OAK FOREST’S 350-FT.-TALL HOAX TOWER Two signs posted last week on a half-block west of Ella at 1250 Du Barry Ln. that appear to serve notice of a 350-ft. tower coming to the site — and include reference to a permit number — are some kind of trick, Charlotte Aguilar assures us. Planning Dept. spokesperson Suzy Hartgrove tells her the permit number may be connected to a 5-year-old project; the listed city phone number is obsolete. She says she doesn’t “know why anyone would do that.” [The Leader] Photo: Charlotte Aguilar

10 Comment

  • The proposed tower would have scary-looking eyes, pointed teeth, and arms waving about.

  • Google Street View may offer an explanation. That house doesn’t fit in on that street. Apparently neither does its resident.

  • Chef:

    Someone I knew dressed as the Ashby Highrise for Halloween one year, so great.

  • I know this one is a joke but someone thought it would be really funny to put a highrise smack in the middle of a residential neighborhood at 150 Gessner. I wonder if back in the day the neighbors were up in arms over it with scary signs on their front lawns.

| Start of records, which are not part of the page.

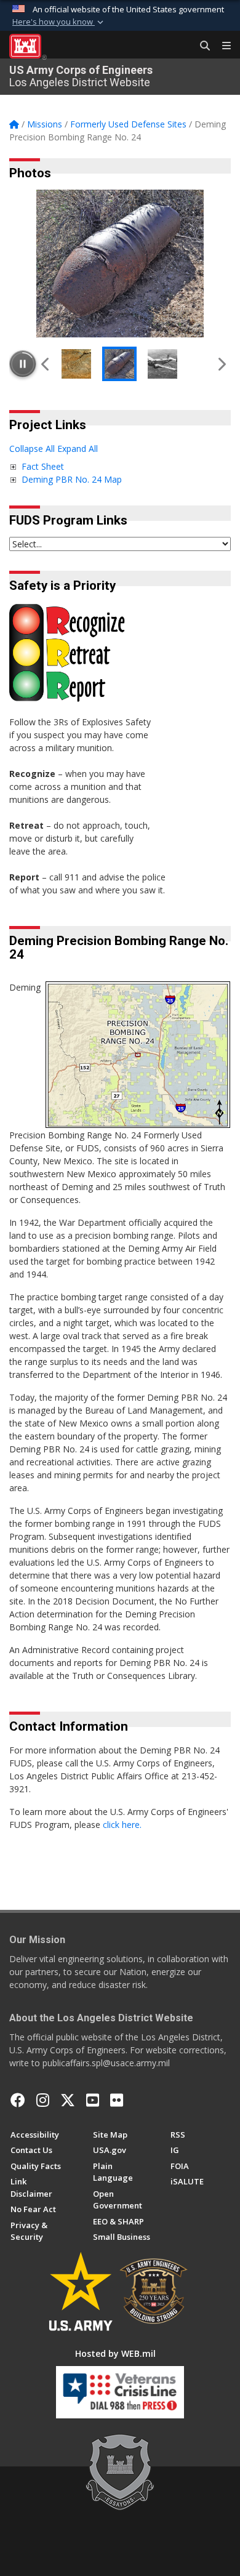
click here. (122, 1824)
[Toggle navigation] (221, 46)
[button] (59, 22)
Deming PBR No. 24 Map (72, 479)
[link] (13, 466)
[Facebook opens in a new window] (17, 2100)
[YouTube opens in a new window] (92, 2100)
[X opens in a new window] (67, 2100)
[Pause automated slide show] (22, 363)
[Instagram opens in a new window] (42, 2100)
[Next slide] (221, 363)
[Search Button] (200, 46)
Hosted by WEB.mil (115, 2353)
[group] (120, 263)
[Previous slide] (46, 363)
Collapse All (32, 448)
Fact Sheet (43, 466)
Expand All (77, 448)
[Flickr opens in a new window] (116, 2100)
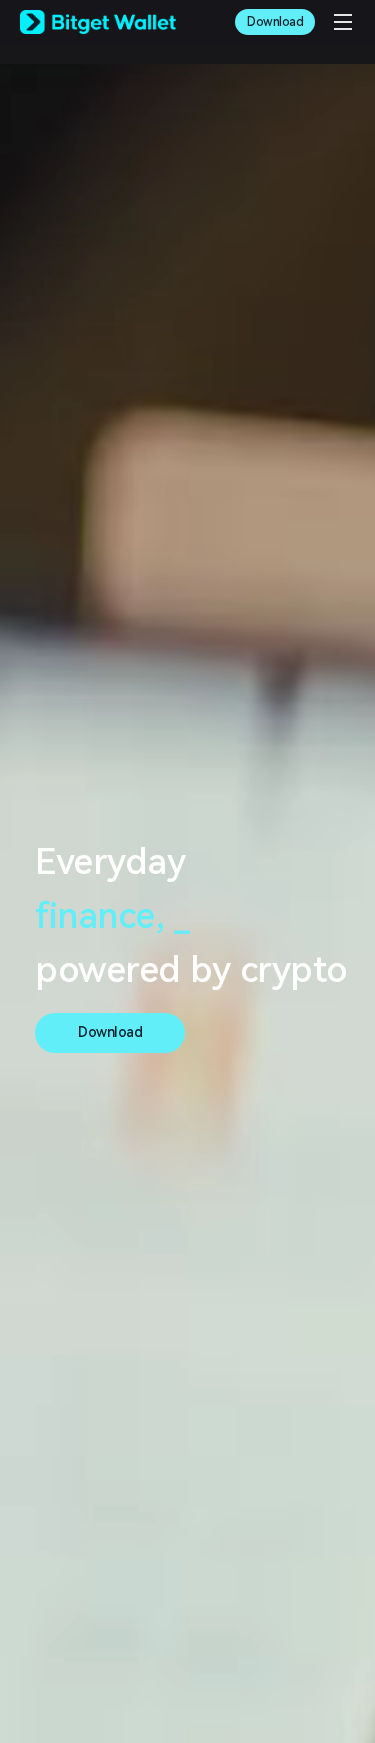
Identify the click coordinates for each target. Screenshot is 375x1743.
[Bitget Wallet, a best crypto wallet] (98, 22)
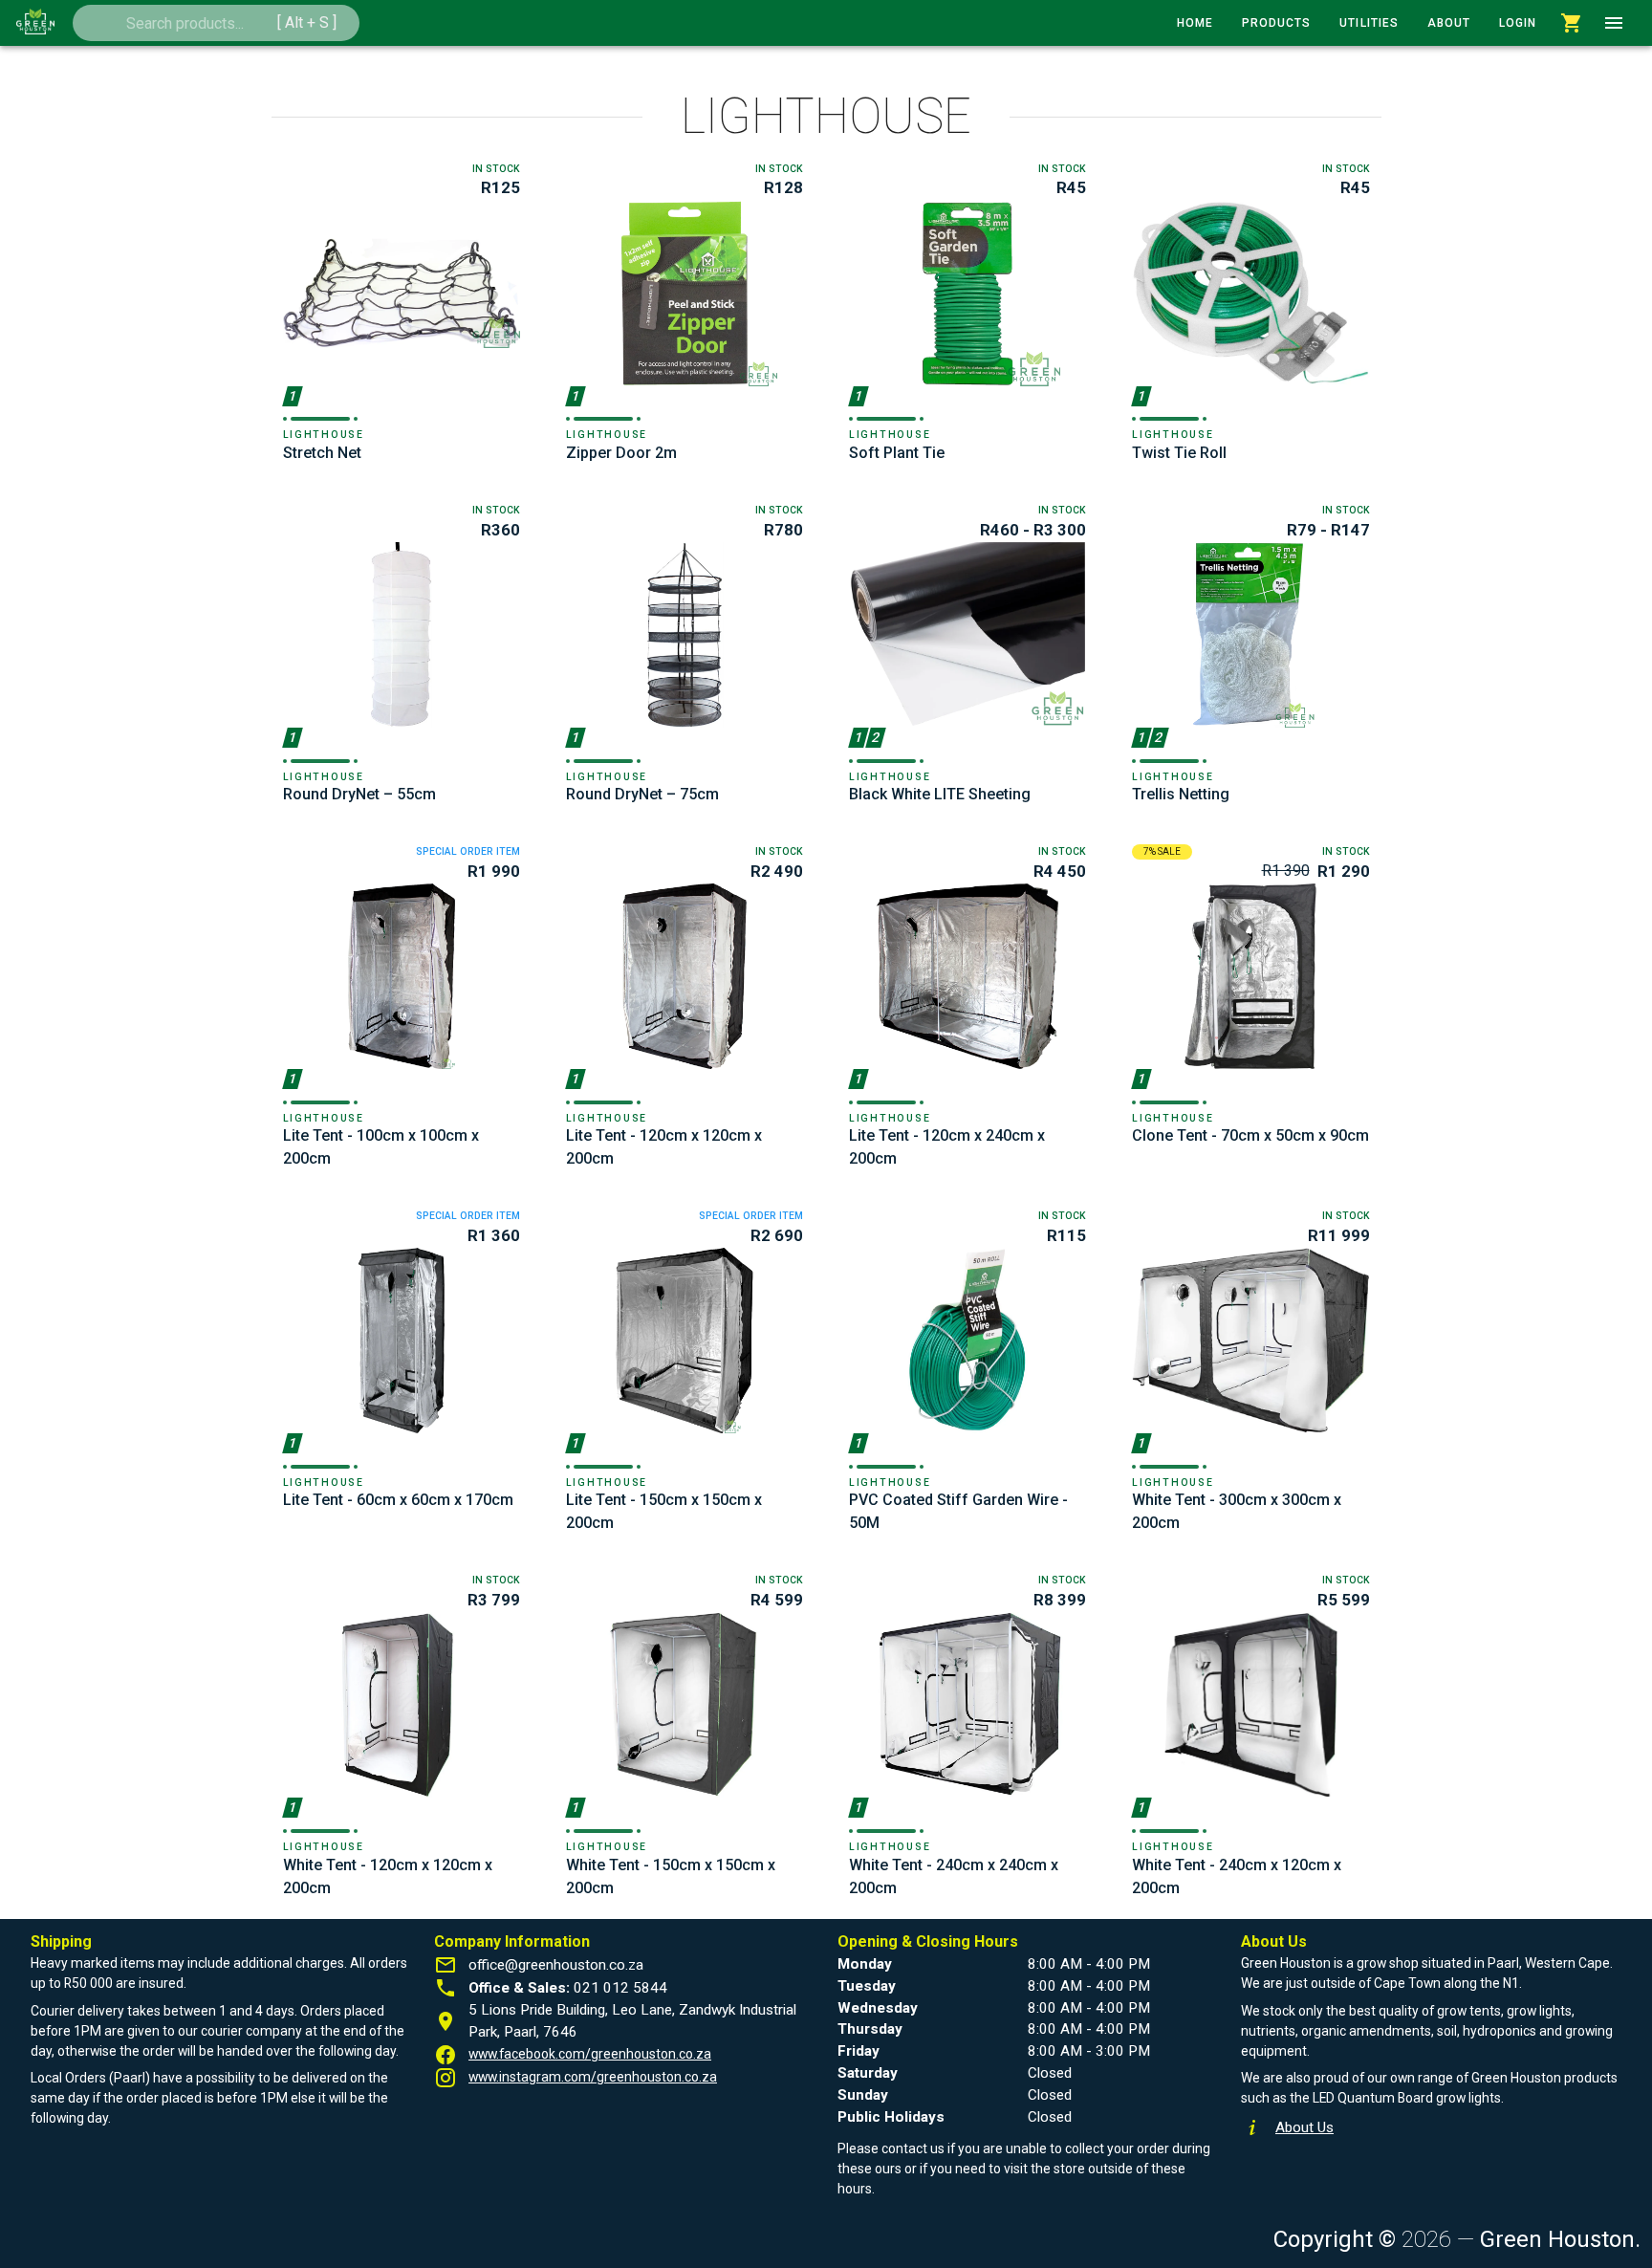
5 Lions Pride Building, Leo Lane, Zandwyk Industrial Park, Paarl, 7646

  • Google Street View shows that the house looks like the other houses in the neighborhood. ???

  • Gessner is a major thoroughfare…its not even remotely similar.

  • Gessner is a major street but that part of it goes right through a residential neighborhood and there’s no multi-family or even commercial around for at least a mile in any direction. It was also built before city center, Memorial hospital, or even before Memorial City Mall was revamped. In comparison, Ashby makes perfect sense.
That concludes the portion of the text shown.